▶ [DIRECTIONS FOR THIS TASK]: What is needed here is an exact copy of all the records below.

▶ [EXTRACTED MATERIAL]:
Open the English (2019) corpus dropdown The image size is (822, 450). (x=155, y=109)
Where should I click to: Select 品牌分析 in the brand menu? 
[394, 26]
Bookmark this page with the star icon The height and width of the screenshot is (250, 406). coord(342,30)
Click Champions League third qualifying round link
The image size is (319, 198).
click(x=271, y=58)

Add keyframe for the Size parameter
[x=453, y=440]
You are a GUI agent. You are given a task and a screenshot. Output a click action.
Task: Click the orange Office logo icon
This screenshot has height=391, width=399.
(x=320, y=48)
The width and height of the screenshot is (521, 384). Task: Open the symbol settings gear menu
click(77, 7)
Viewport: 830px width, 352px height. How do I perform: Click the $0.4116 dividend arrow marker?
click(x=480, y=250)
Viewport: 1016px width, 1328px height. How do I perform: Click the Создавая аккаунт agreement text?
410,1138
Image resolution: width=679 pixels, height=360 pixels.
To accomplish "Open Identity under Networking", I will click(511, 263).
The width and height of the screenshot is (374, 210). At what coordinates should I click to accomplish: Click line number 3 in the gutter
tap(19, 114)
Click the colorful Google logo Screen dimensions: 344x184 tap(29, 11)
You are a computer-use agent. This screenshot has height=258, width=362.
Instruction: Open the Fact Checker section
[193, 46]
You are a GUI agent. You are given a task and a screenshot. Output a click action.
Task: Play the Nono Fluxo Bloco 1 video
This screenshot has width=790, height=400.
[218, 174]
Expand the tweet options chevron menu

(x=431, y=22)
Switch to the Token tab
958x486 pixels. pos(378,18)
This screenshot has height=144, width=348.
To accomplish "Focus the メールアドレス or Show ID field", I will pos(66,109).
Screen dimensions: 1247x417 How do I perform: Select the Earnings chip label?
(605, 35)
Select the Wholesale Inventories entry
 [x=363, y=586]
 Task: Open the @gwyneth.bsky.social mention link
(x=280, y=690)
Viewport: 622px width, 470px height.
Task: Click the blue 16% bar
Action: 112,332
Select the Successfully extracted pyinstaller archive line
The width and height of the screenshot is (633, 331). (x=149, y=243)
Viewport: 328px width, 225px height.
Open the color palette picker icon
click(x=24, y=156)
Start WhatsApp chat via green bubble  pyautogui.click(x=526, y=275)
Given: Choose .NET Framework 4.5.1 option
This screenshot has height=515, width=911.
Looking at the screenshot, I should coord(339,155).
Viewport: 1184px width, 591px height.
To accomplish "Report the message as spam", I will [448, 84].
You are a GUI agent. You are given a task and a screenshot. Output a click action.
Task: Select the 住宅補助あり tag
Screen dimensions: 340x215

▶ [SOLUTION TO THIS TASK]:
Open the English (2019) corpus dropdown The image size is (822, 450). (x=155, y=109)
Where should I click to: Select 品牌分析 in the brand menu? 
[394, 26]
Bookmark this page with the star icon The height and width of the screenshot is (250, 406). coord(342,30)
Click Champions League third qualifying round link
The image size is (319, 198).
click(x=271, y=58)

Add keyframe for the Size parameter
[x=453, y=440]
You are a GUI agent. You are given a task and a screenshot. Output a click action.
Task: Click the orange Office logo icon
This screenshot has height=391, width=399.
(x=320, y=48)
The width and height of the screenshot is (521, 384). Task: Open the symbol settings gear menu
click(77, 7)
Viewport: 830px width, 352px height. How do I perform: Click the $0.4116 dividend arrow marker?
click(x=480, y=250)
Viewport: 1016px width, 1328px height. How do I perform: Click the Создавая аккаунт agreement text?
410,1138
Image resolution: width=679 pixels, height=360 pixels.
To accomplish "Open Identity under Networking", I will click(511, 263).
The width and height of the screenshot is (374, 210). At what coordinates should I click to accomplish: Click line number 3 in the gutter
tap(19, 114)
Click the colorful Google logo Screen dimensions: 344x184 tap(29, 11)
You are a computer-use agent. This screenshot has height=258, width=362.
Instruction: Open the Fact Checker section
[193, 46]
You are a GUI agent. You are given a task and a screenshot. Output a click action.
Task: Play the Nono Fluxo Bloco 1 video
This screenshot has width=790, height=400.
[218, 174]
Expand the tweet options chevron menu

(x=431, y=22)
Switch to the Token tab
958x486 pixels. pos(378,18)
This screenshot has height=144, width=348.
To accomplish "Focus the メールアドレス or Show ID field", I will pos(66,109).
Screen dimensions: 1247x417 How do I perform: Select the Earnings chip label?
(605, 35)
Select the Wholesale Inventories entry
 [x=363, y=586]
 Task: Open the @gwyneth.bsky.social mention link
(x=280, y=690)
Viewport: 622px width, 470px height.
Task: Click the blue 16% bar
Action: 112,332
Select the Successfully extracted pyinstaller archive line
The width and height of the screenshot is (633, 331). (x=149, y=243)
Viewport: 328px width, 225px height.
Open the color palette picker icon
click(x=24, y=156)
Start WhatsApp chat via green bubble  pyautogui.click(x=526, y=275)
Given: Choose .NET Framework 4.5.1 option
This screenshot has height=515, width=911.
Looking at the screenshot, I should coord(339,155).
Viewport: 1184px width, 591px height.
To accomplish "Report the message as spam", I will [448, 84].
You are a GUI agent. You are given a task and a screenshot. Output a click action.
Task: Select the 住宅補助あり tag
Screen dimensions: 340x215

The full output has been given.